Sunrise, Sunset

Although I haven’t read it yet, I laughed when I saw that there is an article in this morning’s Times, with the headline: “Reason Seen More as Weapon Than Path to Truth.” Many is the time that I have witnessed folks, always smart, using their logic as a weapon, but believing that it was revealing truth to them.

On my job (at Family Focus Adoption Services – damn commercials) we are in the process of changing all our training for new adoptive parents. It is shaping up as a wonderful training and I expect that it will be very helpful to the new parents and very protective for the children that are placed with them.  Our focus is on truth as it is experienced by both the multiply rejected children and the novice adopters. But such truth comes out of experience and not out of academia or science. As a matter of fact such truth may even be factually false.

For example, there is no such thing as “sunrise” or “sunset.”  Despite the fact that the newscasts and newspapers all give us the times for such every single day, they don’t really exist.  And we all know it. In reality, the sun does not rise, nor does it set. But in our experience it does both.  And it is our experience – our perspective – that matters in our day-to-day life.  The fact that the earth is hurtling through space at incredible speeds is scientific truth, but not experiential truth. None of us are holding on for dear life as the earth races through space.

It is experiential truth that we use to make our regular day to day decisions. And it is experiential truth that will determine whether or not people are willing to commit to these multiply rejected kids and whether or not they keep to those commitments.
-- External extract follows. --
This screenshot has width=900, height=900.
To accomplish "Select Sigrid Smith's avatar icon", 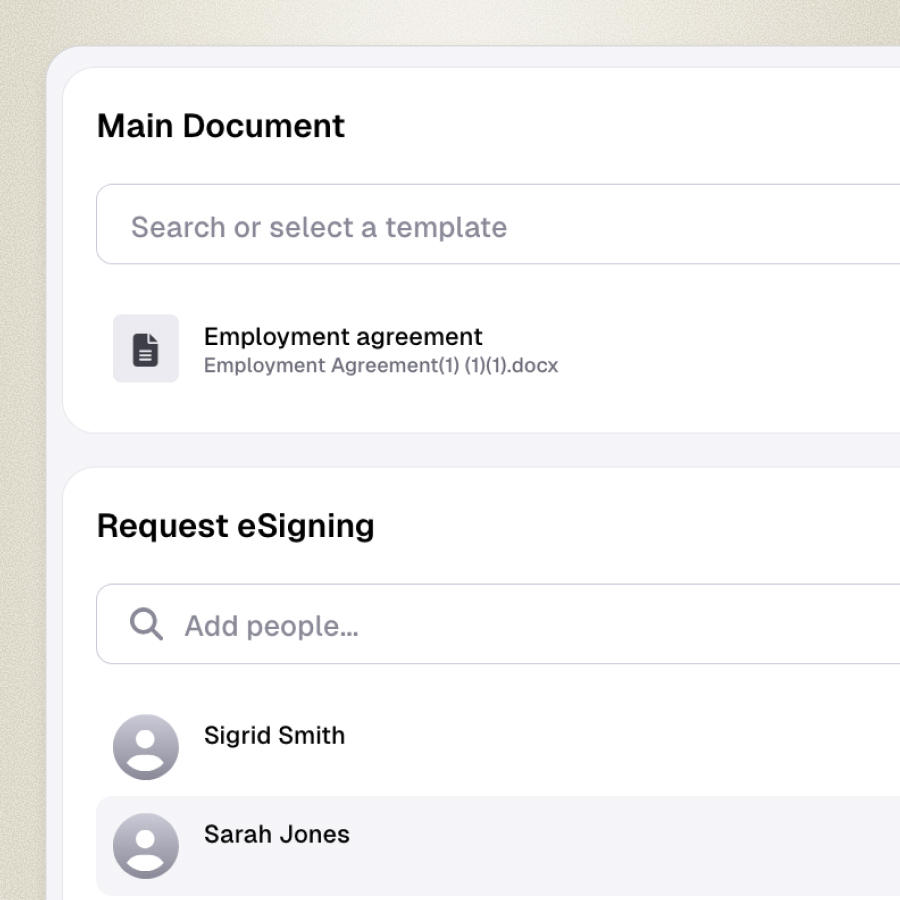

All the Erik Erikson information on the stages of child development or the Elizabeth Kubler Ross work on the stages of grief and loss – true though they may be – will not help much when one is confronted by a child who lies all the time, and about the stupidest things.

But learning that it is never the behavior, but rather the meaning that we attribute to the behavior, that consistently trips all of us up in our relationships is an experiential truth – whatever its validity scientifically – that gets us looking and thinking.  And gives us the hope of getting past our anger and frustration at the lying.  Experiential truth ultimately is what motivates us to change.

When we change our perspectives, which is the hope of the new training – and of this blog obviously – we change our experience, actually our recognition, of truth.  When our perspective deepens, we deepen that recognition of truth. Reason and logic can be tools towards that end, but no matter what either tells us, in the end experience is what we mostly go by.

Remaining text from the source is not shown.